GIVEN ENTRIES
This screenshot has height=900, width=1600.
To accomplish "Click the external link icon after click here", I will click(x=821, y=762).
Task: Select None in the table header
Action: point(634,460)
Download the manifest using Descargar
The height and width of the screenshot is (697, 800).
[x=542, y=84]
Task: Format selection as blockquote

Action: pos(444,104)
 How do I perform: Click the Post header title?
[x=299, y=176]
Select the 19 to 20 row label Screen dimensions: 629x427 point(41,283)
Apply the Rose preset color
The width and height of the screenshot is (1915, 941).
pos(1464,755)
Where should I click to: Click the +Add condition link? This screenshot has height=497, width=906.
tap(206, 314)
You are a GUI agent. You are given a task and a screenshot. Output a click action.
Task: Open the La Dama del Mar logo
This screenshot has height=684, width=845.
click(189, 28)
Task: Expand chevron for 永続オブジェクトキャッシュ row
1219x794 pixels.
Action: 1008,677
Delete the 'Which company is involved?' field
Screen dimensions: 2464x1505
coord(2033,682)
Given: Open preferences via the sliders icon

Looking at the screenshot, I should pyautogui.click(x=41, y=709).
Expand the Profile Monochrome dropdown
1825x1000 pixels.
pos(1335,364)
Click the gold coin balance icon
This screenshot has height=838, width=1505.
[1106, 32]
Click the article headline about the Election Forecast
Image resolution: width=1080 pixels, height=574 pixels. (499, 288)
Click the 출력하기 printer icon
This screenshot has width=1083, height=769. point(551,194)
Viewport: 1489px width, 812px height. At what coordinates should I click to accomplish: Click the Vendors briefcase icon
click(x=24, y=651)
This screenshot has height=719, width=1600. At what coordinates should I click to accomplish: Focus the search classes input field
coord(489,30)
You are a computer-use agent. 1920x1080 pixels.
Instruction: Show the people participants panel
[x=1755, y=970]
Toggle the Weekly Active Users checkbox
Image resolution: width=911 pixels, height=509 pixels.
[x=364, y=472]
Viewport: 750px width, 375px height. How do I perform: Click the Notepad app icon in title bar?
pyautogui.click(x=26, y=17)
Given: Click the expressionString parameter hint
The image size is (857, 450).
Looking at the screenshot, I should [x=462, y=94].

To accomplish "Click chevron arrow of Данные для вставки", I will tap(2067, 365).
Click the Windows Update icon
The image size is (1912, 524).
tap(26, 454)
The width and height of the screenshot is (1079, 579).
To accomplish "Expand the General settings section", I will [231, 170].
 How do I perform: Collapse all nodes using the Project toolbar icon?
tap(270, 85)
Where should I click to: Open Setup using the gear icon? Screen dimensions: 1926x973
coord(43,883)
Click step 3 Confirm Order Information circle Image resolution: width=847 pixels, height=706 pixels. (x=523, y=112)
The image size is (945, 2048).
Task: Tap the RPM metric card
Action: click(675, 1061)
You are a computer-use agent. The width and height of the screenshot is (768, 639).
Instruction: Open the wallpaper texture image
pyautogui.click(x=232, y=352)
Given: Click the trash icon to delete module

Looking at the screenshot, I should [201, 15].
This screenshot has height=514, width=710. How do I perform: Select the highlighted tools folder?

WHAT YOU HAVE TO DO
All the material above is to be retyped exactly as it appears.

OUTPUT OF THE TASK
This screenshot has height=900, width=1600.
To accomplish "Click the external link icon after click here", I will click(x=821, y=762).
Task: Select None in the table header
Action: point(634,460)
Download the manifest using Descargar
The height and width of the screenshot is (697, 800).
[x=542, y=84]
Task: Format selection as blockquote

Action: pos(444,104)
 How do I perform: Click the Post header title?
[x=299, y=176]
Select the 19 to 20 row label Screen dimensions: 629x427 point(41,283)
Apply the Rose preset color
The width and height of the screenshot is (1915, 941).
pos(1464,755)
Where should I click to: Click the +Add condition link? This screenshot has height=497, width=906.
tap(206, 314)
You are a GUI agent. You are given a task and a screenshot. Output a click action.
Task: Open the La Dama del Mar logo
This screenshot has height=684, width=845.
click(189, 28)
Task: Expand chevron for 永続オブジェクトキャッシュ row
1219x794 pixels.
Action: 1008,677
Delete the 'Which company is involved?' field
Screen dimensions: 2464x1505
coord(2033,682)
Given: Open preferences via the sliders icon

Looking at the screenshot, I should pyautogui.click(x=41, y=709).
Expand the Profile Monochrome dropdown
1825x1000 pixels.
pos(1335,364)
Click the gold coin balance icon
This screenshot has height=838, width=1505.
[1106, 32]
Click the article headline about the Election Forecast
Image resolution: width=1080 pixels, height=574 pixels. (499, 288)
Click the 출력하기 printer icon
This screenshot has width=1083, height=769. point(551,194)
Viewport: 1489px width, 812px height. At what coordinates should I click to accomplish: Click the Vendors briefcase icon
click(x=24, y=651)
This screenshot has height=719, width=1600. At what coordinates should I click to accomplish: Focus the search classes input field
coord(489,30)
You are a computer-use agent. 1920x1080 pixels.
Instruction: Show the people participants panel
[x=1755, y=970]
Toggle the Weekly Active Users checkbox
Image resolution: width=911 pixels, height=509 pixels.
[x=364, y=472]
Viewport: 750px width, 375px height. How do I perform: Click the Notepad app icon in title bar?
pyautogui.click(x=26, y=17)
Given: Click the expressionString parameter hint
The image size is (857, 450).
Looking at the screenshot, I should [x=462, y=94].

To accomplish "Click chevron arrow of Данные для вставки", I will tap(2067, 365).
Click the Windows Update icon
The image size is (1912, 524).
tap(26, 454)
The width and height of the screenshot is (1079, 579).
To accomplish "Expand the General settings section", I will [231, 170].
 How do I perform: Collapse all nodes using the Project toolbar icon?
tap(270, 85)
Where should I click to: Open Setup using the gear icon? Screen dimensions: 1926x973
coord(43,883)
Click step 3 Confirm Order Information circle Image resolution: width=847 pixels, height=706 pixels. (x=523, y=112)
The image size is (945, 2048).
Task: Tap the RPM metric card
Action: click(675, 1061)
You are a computer-use agent. The width and height of the screenshot is (768, 639).
Instruction: Open the wallpaper texture image
pyautogui.click(x=232, y=352)
Given: Click the trash icon to delete module

Looking at the screenshot, I should [201, 15].
This screenshot has height=514, width=710. How do I perform: Select the highlighted tools folder?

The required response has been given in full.